**Kutipan Dokumen:**
* * *
Senin, 25 November 2013

Terapi NLP untuk Perilaku Merokok

By. Ana Khoirurah, S.Psi
.
 Pengertian Perilaku

Pengertian perilaku menurut Sarwono adalah sesuatu yang dilakukan oleh individu satu dengan individu lain dan sesuatu itu bersifat nyata8. Sedangkan menurut Morgan perilaku tidak seperti pikiran atau perasaan, perilaku adalah sesuatu konkrit yang bisa diobservasi, direkam maupun dipelajari.

Walgito berpendapat, ia mendefinisikan perilaku dan aktivitas ke dalam pengertian yang luas, yaitu perilaku yang tampak (overt behavior) dan perilaku yang tidak tampak (innert behavior), demikian pula aktifitas-aktifitas tersebut disamping aktifitas motoris, juga termasuk aktifitas emosional dan kognitif.

Menurut Chaplin memberikan pengertian perilaku dalam 2 arti. Pertama, perilaku dalam arti luas didefinisikan sebagai segala sesuatu yang dialami seseorang. Pengertian kedua, perilaku didefinisikan dalam arti sempit yaitu segala sesuatu yang mencakup reaksi yang dapat diamati.

Berdasarkan beberapa pendapat tentang pengertian perilaku di atas, dapat disimpulkan bahwa perilaku adalah semua hal yang dilakukan individu yang melibatkan aspek kognitif, afektif dan matorik, yang bisa diobservasi (dilihat secara nyata) sehingga bisa dipelajari.

Perilaku Merokok Manusia adalah makhluk yang sangat dinamis. Ada banyak perilaku manusia yang bisa diamati, diobservasi dan diprediksi. Salah satunya adalah perilaku merokok. Berikut ini beberapa pendapat tentang pengertian perilaku merokok dari beberapa tokoh.
* * *
**Pertanyaan untuk Dijawab:**
[A] Dalam kutipan dokumen, bagaimana Chaplin mendefinisikan perilaku dalam arti sempit?
[B] Tuliskan kelanjutan kutipan dokumen tentang perilaku merokok, dimulai setelah kalimat terakhirnya.

**Data yang Ditampilkan:**
* * *
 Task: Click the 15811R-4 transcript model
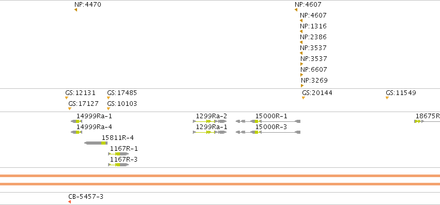click(96, 143)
* * *
**Jawaban Setiap Tugas:**
[A] Segala sesuatu yang mencakup reaksi yang dapat diamati.

[B]
Menurut Purwadarminta mendefinisikan perilaku merokok sebagai aktifitas menghisap rokok, sedangkan rokok sendiri adalah gulungan tembakau yang berbalut dengan nipah atau kertas.

Pendapat lain dari Amstrong, mengatakan bahwa perilaku merokok adalah menghisap asap tembakau yang dibakar ke dalam tubuh dan menghembuskannya kembali keluar.

Levi telah menyampaikan pendapatnya tentang perilaku merokok adalah sesuatu yang dilakukan seseorang berupa membakar dan menghisap rokok serta dapat menimbulkan asap yang dapat terhisap oleh orang-orang disekitarnya.

Sari menyebutkan bahwa perilaku merokok adalah aktivitas menghisap atau menghirup asap rokok dengan menggunakan pipa atau rokok

Menurut Ogawa dahulu perilaku merokok disebut sebagai suatu kebiasaan atau ketagihan, tetapi dewasa ini merokok disebut sebagai tobacco dependency atau ketergantungan tembakau. Tobacco dependency sendiri dapat didefinisikan sebagai perilaku penggunaan tembakau yang menetap, biasanya lebih dari setengah bungkus rokok perhari, dengan adanya tambahan distres yang disebabkan oleh kebutuhan akan tembakau secara berulang-ulang.

Definisi yang disampaikan oleh Komalasari dan Alvin tentang Perilaku merokok adalah sebagai aktivitas subjek yang berhubungan dengan perilaku merokoknya, yang diukur melalui intensitas merokok, waktu merokok, dan fungsi merokok dalam kehidupan sehari-hari.

 Berdasarkan uraian di atas dapat dipahami bahwa perilaku merokok adalah aktivitas menghisap atau menghirup asap rokok (tembakau yang dibakar) dengan menggunakan pipa atau rokok yang dilakukan secara intensif dalam kehidupan sehari-hari.

Social Learning Theory dari Bandura dapat membantu dalam melakukan analisa terhadap berbagai kasus-kasus perilaku adiksi (ketergantungan) seperti merokok, alkohol dan ketergantungan obat. Cacatan sederhana tentang pemberian reward dan hukuman terhadap diri mereka merupakan suatu hal yang dapat menjelaskan tentang kenapa prilaku adiksi bertahan dan berlangsung secara terus menerus.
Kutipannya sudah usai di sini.